**Task brief**
For the string "axis", find every matching line in the records and copy it.

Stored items

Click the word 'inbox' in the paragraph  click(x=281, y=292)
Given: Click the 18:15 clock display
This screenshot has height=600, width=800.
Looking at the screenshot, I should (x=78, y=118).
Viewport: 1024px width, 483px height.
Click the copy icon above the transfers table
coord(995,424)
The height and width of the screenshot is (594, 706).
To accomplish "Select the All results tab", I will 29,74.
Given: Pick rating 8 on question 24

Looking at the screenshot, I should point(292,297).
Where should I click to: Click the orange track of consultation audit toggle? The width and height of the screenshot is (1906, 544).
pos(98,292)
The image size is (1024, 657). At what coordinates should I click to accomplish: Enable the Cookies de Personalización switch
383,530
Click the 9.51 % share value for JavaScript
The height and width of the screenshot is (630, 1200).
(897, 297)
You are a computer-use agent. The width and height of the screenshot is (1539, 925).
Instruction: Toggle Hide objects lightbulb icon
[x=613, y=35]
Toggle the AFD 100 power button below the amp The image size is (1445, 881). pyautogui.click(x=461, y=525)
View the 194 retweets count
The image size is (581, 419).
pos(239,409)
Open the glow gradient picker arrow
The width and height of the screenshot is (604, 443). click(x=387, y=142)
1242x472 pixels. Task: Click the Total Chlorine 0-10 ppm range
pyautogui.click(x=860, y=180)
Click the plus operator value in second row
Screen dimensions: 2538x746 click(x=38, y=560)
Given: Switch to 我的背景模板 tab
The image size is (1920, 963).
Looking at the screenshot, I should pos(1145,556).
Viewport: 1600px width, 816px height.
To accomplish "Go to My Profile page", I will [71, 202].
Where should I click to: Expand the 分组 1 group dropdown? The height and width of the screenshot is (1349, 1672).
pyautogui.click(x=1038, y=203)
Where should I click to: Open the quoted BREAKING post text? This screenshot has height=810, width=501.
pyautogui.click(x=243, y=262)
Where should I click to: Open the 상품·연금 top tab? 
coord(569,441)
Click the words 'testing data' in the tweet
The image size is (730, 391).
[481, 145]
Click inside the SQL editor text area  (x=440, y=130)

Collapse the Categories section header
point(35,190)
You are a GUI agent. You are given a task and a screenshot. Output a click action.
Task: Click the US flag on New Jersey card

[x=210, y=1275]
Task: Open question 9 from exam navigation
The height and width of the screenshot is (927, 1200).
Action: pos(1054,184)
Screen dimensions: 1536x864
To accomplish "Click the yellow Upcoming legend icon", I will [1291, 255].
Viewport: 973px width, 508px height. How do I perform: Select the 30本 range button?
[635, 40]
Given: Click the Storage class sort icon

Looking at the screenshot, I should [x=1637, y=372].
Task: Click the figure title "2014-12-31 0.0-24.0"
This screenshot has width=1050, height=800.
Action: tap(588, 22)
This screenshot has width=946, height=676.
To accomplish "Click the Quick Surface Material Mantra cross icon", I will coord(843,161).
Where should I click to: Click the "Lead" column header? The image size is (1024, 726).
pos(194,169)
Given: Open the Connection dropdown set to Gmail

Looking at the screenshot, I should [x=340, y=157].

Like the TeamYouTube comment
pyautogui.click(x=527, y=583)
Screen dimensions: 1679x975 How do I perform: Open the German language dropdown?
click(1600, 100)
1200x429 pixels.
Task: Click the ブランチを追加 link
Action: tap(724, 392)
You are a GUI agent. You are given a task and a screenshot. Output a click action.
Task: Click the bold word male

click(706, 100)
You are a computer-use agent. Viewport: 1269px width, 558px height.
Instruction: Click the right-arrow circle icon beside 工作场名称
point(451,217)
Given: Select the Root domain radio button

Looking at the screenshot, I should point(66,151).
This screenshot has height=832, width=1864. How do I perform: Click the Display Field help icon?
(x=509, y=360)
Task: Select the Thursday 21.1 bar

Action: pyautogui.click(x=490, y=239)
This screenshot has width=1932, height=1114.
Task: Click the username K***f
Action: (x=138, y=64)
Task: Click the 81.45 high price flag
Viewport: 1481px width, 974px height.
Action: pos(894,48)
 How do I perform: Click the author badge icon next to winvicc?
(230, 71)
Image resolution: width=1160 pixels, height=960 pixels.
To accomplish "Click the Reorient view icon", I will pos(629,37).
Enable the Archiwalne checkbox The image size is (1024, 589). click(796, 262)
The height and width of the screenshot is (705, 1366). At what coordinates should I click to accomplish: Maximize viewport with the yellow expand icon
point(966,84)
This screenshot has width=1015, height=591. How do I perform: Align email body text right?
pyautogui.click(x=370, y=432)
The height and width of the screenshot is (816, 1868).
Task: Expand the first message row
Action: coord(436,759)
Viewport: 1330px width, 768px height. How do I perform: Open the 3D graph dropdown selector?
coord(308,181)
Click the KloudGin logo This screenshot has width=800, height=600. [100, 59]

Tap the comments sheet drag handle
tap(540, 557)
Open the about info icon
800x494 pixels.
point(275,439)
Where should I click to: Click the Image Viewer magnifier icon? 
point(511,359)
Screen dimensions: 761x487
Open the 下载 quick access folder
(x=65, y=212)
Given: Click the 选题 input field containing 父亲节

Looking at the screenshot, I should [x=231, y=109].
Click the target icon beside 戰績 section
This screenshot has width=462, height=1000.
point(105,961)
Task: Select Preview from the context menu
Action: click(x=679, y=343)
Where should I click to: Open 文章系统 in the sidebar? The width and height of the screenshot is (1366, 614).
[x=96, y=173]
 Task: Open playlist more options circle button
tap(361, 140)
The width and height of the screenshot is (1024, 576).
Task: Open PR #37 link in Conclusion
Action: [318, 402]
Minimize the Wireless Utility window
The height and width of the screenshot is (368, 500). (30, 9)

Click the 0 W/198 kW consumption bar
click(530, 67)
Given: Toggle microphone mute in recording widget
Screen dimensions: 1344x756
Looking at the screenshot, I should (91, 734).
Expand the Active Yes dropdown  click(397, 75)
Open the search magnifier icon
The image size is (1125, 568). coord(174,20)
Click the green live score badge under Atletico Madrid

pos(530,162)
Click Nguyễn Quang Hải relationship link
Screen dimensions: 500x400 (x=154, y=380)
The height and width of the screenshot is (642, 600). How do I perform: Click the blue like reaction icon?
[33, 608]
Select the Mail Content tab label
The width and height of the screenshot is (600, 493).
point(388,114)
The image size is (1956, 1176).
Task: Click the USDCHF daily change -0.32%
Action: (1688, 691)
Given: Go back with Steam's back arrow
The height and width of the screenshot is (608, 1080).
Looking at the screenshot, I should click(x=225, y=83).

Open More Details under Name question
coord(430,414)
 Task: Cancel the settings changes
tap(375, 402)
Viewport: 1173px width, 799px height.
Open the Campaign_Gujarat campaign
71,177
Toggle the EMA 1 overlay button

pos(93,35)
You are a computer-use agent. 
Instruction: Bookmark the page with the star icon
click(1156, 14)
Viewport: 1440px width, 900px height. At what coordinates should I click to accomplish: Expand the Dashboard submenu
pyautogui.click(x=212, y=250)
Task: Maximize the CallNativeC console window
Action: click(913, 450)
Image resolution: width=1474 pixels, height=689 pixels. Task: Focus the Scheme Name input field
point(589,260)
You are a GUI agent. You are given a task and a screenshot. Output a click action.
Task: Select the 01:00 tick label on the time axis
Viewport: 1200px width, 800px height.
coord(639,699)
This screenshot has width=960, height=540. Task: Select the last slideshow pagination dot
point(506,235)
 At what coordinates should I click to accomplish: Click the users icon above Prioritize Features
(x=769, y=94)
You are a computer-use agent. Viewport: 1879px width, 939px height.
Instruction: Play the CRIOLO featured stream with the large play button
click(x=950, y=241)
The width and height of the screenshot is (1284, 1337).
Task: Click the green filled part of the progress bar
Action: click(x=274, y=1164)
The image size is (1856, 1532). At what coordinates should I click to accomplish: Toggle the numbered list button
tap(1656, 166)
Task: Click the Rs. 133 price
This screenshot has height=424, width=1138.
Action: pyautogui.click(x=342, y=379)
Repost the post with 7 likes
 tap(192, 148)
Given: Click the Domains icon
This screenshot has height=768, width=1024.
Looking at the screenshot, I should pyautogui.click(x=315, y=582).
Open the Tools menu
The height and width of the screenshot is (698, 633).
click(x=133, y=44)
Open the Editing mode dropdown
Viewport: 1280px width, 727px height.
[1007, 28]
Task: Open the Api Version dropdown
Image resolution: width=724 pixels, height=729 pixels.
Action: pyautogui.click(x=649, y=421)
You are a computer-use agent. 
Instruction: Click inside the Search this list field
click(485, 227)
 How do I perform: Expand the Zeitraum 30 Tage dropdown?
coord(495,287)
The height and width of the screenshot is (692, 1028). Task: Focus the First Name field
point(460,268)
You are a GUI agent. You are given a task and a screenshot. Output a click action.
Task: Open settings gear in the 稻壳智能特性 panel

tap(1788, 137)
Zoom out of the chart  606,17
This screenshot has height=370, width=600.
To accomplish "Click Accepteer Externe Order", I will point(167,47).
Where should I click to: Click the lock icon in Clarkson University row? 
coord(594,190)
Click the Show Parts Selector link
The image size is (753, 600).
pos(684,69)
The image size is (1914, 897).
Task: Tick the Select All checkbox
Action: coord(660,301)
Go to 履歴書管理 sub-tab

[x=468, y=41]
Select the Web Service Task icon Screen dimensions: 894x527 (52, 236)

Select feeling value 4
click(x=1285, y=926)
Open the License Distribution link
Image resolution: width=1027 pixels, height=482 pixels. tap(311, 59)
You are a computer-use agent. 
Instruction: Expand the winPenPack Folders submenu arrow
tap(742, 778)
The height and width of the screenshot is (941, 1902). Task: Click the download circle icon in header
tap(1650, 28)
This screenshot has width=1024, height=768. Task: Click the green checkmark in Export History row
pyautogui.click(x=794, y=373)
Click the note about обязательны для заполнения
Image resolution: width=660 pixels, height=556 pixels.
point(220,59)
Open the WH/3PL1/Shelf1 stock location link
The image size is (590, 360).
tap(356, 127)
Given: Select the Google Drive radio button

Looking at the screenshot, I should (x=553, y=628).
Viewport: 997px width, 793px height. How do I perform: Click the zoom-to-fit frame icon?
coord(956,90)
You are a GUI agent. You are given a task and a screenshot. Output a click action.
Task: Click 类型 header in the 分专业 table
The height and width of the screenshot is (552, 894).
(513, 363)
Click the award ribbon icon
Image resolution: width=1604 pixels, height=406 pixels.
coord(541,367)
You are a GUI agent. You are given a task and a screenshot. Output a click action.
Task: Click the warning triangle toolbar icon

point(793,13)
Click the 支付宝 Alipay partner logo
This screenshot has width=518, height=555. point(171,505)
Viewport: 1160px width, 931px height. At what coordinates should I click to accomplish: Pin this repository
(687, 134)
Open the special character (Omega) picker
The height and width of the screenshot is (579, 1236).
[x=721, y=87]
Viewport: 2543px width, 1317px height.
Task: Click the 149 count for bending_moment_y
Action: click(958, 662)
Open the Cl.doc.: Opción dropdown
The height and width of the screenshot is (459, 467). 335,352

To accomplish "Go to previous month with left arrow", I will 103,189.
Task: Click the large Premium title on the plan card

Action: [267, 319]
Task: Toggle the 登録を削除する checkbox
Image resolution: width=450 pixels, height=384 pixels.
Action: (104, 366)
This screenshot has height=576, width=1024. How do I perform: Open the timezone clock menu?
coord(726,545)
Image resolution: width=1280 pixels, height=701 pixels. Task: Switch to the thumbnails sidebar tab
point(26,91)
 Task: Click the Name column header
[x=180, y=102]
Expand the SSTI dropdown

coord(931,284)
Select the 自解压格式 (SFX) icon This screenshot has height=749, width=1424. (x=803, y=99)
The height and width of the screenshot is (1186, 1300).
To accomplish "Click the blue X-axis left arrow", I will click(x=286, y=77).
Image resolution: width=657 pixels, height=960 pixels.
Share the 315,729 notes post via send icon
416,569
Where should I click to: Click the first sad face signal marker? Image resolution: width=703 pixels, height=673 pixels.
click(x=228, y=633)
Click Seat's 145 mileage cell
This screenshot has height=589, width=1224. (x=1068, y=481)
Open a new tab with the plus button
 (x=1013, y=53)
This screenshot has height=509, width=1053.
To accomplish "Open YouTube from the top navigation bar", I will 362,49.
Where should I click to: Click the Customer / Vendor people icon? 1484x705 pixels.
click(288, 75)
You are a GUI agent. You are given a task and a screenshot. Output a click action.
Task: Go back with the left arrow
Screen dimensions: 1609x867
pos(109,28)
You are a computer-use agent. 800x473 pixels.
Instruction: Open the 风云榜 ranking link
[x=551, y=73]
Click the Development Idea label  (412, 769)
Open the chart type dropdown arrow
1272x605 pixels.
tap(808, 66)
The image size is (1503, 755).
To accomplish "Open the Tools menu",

**Task response**
Task: Select the 01:00 tick label on the time axis
To accomplish "Click the blue X-axis left arrow", I will click(x=286, y=77).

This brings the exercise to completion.